Fork me on GitHub
#clojure-dev
<
2019-07-17
>
alexmiller00:07:54

iirc we looked at sip back when we made the last hash change in 1.6

alexmiller00:07:16

it's funny how I have no memory now of doing any of that work :)

alexmiller00:07:22

good thing I wrote it down

ghadi00:07:56

SipHash is slower than Murmur3 (what we use) but Murmur3 is susceptible to hash-flooding

ghadi00:07:16

I also remember SipHash being set aside back then too

alexmiller00:07:32

I do recall at least coming across it, and city, and a few others

alexmiller00:07:49

I don't remember why I didn't include them now

ghadi00:07:56

Apparently CityHash is worse than Murmur3 for collision flooding attacks (source: djb)

andy.fingerhut00:07:32

Breaking down and installing YourKit. Strange I haven't used it before. Perf debugging really not very fun without a decent profiler.

alexmiller01:07:20

don't believe everything you see with yourkit, particularly around microbenching

alexmiller01:07:36

it uses safepoints, and also seems to end up with inflated #s for things called more often, particularly if using tracing not sampling

alexmiller01:07:27

I find it useful for memory debugging and for getting leads on things to look at with perf (or things that are unexpected/surprising) but exercise caution in drawing conclusions only from yk (or any profiler)

andy.fingerhut01:07:24

Thanks for the advice.
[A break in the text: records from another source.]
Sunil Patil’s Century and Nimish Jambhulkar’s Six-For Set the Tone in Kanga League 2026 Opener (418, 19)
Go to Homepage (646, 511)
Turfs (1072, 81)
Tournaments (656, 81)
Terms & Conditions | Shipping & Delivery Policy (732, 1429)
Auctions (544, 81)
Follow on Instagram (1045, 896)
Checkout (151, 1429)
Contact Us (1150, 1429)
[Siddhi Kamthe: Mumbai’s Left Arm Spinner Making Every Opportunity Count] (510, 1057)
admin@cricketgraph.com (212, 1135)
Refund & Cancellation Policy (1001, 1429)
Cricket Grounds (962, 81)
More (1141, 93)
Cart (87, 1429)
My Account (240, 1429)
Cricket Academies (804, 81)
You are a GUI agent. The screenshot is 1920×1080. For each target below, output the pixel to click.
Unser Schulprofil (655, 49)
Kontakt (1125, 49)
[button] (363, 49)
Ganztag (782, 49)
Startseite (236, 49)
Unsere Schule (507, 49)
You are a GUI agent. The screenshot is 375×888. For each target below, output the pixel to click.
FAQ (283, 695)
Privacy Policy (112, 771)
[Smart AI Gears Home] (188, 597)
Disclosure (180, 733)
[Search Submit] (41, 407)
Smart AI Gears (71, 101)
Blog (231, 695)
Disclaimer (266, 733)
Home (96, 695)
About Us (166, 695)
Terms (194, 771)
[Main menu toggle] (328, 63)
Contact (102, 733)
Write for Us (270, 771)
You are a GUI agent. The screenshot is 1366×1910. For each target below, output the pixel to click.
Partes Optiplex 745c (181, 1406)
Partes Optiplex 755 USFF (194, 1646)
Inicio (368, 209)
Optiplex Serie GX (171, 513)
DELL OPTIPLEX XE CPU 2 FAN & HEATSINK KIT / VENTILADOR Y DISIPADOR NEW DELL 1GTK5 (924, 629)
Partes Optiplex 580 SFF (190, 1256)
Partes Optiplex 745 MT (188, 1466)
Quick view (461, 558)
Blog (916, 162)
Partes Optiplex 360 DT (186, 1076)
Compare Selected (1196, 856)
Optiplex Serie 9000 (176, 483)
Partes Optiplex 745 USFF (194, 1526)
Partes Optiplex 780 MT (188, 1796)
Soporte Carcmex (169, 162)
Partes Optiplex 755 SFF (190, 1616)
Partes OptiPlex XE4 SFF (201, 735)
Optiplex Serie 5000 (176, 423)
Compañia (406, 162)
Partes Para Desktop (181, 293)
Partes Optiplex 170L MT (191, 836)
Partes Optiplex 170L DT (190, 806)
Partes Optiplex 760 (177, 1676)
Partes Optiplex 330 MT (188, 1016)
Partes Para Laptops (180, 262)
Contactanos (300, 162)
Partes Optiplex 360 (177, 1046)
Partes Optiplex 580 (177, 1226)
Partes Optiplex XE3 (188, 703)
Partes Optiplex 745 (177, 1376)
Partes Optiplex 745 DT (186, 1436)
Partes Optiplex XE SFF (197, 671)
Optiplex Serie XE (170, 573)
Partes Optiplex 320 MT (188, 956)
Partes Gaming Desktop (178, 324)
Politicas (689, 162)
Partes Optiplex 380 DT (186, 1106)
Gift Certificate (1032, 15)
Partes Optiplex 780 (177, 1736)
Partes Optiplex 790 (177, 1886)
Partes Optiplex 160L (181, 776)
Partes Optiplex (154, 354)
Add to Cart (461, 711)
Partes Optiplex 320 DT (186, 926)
Right now just trying to narrow down where the code is spending most of its time.

andy.fingerhut01:07:29

hoping it can give hints there.

andy.fingerhut01:07:42

In a function that executes for 5 minutes

alexmiller01:07:49

if you want the short version, just take thread dumps every 10s or so. if there's a bottleneck, they'll all be the same and the function at the top is it.

alexmiller01:07:37

this seems dumb, but is remarkably effective at telling you the exact same thing that a sampling profiler will tell you

alexmiller01:07:57

tracing profilers often give misleading results (but are super useful for examining counts if you control the test). for example, if you're doing something 10k times, and you see a function called 50k times when you expect it to be 10k times, that's a big tell

jumar05:07:32

I second that recommendation. clj-async-profiler is really handy for quickly getting a grasp where your CPU time is spent

alexmiller01:07:52

which can even avoid safe points

cfleming03:07:53

I think flight recorder is the gold standard now, and I believe it also doesn’t have the safepoint problem.

cfleming03:07:23

I remember Tom Crayford talking about it at EuroClojure a couple of years back.

devn04:07:23

It would be good to capture this knowledge was available somewhere more accessible, under a heading like “profiling clojure applications”.

jumar05:07:12

it's basically "profiling jvm applications" I think

alexmiller05:07:40

^^ nothing here is clojure-specific

alexmiller05:07:54

Alex Yakushev has written a ton of great stuff at http://clojure-goes-fast.com/blog/

đź‘Ť 2
andy.fingerhut09:07:54

Hmm. Regarding the performance issue I mentioned earlier. I am not much farther in figuring out why one version of the code takes about 10x longer, except that I changed the slower one so it no longer uses sets of integers as map keys/set elements, only integers, and that version is still 10x slower. So whatever is making it slower has nothing to do with my earlier guess.

andy.fingerhut21:07:53

while peeking around and experimenting, I did notice that if you use sets or maps as keys in an array-map, there is no identical check when searching for such a key, because equivPred is used, and finds the equiv method for sets or maps, which have no identical check. For a hash-map, it uses Util.equiv(Object, Object) which does have the identical check.